Then of course there was the low-adventure shot, climbing the walls of Fort McClary
in Portsmouth Harbor. That's illegal, though it might not have been back when these
photos were taken.
Is this Zeke's business as good as rapping through a tangle of wet saplings to scarify the rock and bombs-away adjust the rope to the height of the outcrop?
Oh it's much better. Much better. The saplings are bigger and wetter, there are more of them, and they're much harder to get to, the scarification is on a whole new level, the bombs are bigger, and they fall from much greater heights.
A good thread that could only improve if it included on-topic post-traverse shots of The Trawler Pub. They used to open a keg a day of their most popular ale, and it was usually gone by 5.
I love climbing on sea-cliffs. One of several joys is the contrast between the light-hearted holiday atmosphere of many of the locations and the adventure to be had close by. The approach to Moonraker is a fine example. One moment you're in a car park in south Devon with tourists licking ice-cream, a couple of minutes later you're blindly down-soloing vertical 5.4, 90' above the water. Assuming you've got the tide times correct and the swell is minimal, you traverse horizontally just above the waterline for a few hundred feet around the back of a large, black, dripping sea-cave. It's all very atmospheric.
Moonraker is in 'Hard Rock' a Brit. equivalent of 50 classic climbs, so it’s not a surprise to find another team on the route. The first pitch diagonals up to the crack-line, climbs this for a way, before heading back left again following an archetypal line of least resistance.

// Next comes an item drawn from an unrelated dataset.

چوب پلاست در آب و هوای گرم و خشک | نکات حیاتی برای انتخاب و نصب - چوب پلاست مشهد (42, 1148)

The rock is limestone, it looks a little weird but is pretty solid. The cave has a bunch of hard-ish climbs that weave through the overhangs and a classic 5.10+ that starts up Moonraker, traverses right on the flutings just above the lip, before heading on up. The gentleman in the photos has written a great tale about his ascent of this route here.
The climbing is 5.8 for a few moves, mostly easier, but is steep and feels committing: it's the easiest way out and if you can't get up the route it might be an eight hour wait for the tide to go back down, hoping the sea stays calm, or you could swim…
You step blind round a corner of sheer rock and move carefully down into the vast, dank mouth of the cave. It seems as big as a cathedral: a black, thundering dome, like a lunatic's skull, water boiling along its floor, birds flitting in the dark air.
Chiloe wrote: Hey, where's the post-bivy shot? That one is a gem, sums up the people
& the story!
Hmm, not sure which one you mean?
Here's Julia finishing the traverse, with our bivvy ledge visible over her shoulder:
Or do you mean the shot where she's talking to her mom on the cell phone, and everyone's relaxing for a moment before tackling the last half of the climb:
Or the one taken right when we finished the climb?
Duncan's Moonraker photos, followed by MH2 quoting Alvarez, reminded me about Hard Rock, which is one of my all-time favorite armchair mountaineering books.
Armchair because I've not done a single one of the climbs, and yet read it cover to cover.
Highly recommended, for any of you armchair mountaineers who don't have this.
Rappeled into Wen Zawn in 1977 and did a climb called “Quartz Icicle” just left of “Dream of White Horses.” Photo by Candy Muir of Rob Muir and I . Amazing location.
I'll let you know of some hopefully unintended consequences,
just because I've been affected for, what, a week and a half
now.
Every time my eye falls on the thread title, my mind launches
immediately into
"By the Sea, by the Sea, by the beautiful Sea..."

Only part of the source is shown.